The parties also are in consultation with the Independent Market Monitor, Monitoring Analytics – which is responsible for monitoring compliance with the rules, standards, procedures and practices of PJM markets.
As permitted by the Federal Energy Regulatory Commission (FERC) Order No. 787, PJM and the participating pipeline companies plan to share certain non-public information to promote reliable service and improved operational planning for both the electric grid and the interstate natural gas pipeline network.
Specifically, PJM has agreed that it will establish, upon approval by FERC of its Capacity Performance filing, generally uniform performance characteristics for gas-fired generators that bid into the PJM capacity market, and will share such performance characteristics with the PJM Pipelines. While individual performance factors will be unit-specific, they will include a demonstration of capability to access firm gas flows at the peak hours of a given Electric Day; and hourly flexibility, such that PJM will not be asked to compensate the generator for costs incurred due to inability to procure the natural gas commodity outside the normal scheduling window.
Prior to requesting specific generator information from a PJM Pipeline, PJM will first seek to obtain the information directly from the power generator.
The PJM Pipelines have agreed that each of them will provide to PJM a description of services that are available to be requested by a generator that could satisfy PJM’s Capacity Performance proposal, and a high level availability and feasibility estimate of those services along its pipelines; and upon request by PJM, provide PJM with a summary of services that have been requested by generators to be evaluated, as well as the status of that evaluation.
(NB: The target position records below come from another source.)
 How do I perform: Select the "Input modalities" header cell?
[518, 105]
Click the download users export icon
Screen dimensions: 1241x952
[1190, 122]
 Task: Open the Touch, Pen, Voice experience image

If PJM requests specific information regarding a generator service request, the pipeline will first notify the generator of its intent to relay this information to PJM, and then provide PJM with a copy of the pipeline’s preliminary evaluation for that generator, excluding any specific pricing information. To the extent that any PJM Pipeline believes that any specific type of information-sharing that is requested hereunder is not currently authorized through orders of the FERC and / or its FERC Gas Tariff, the pipeline will make an appropriate filing with FERC as it may deem necessary.
The initial effort will continue through June 30, 2016, and will be evaluated for next steps. The parties expect to communicate their progress and any insights that emerge from this continued dialogue to FERC and other interested stakeholders.
“Continued dialogue will result in more informed decisions by the PJM market participants that operate and rely upon gas-fired electric generators,” commented Don Santa, president and CEO of the Interstate Natural Gas Association of America.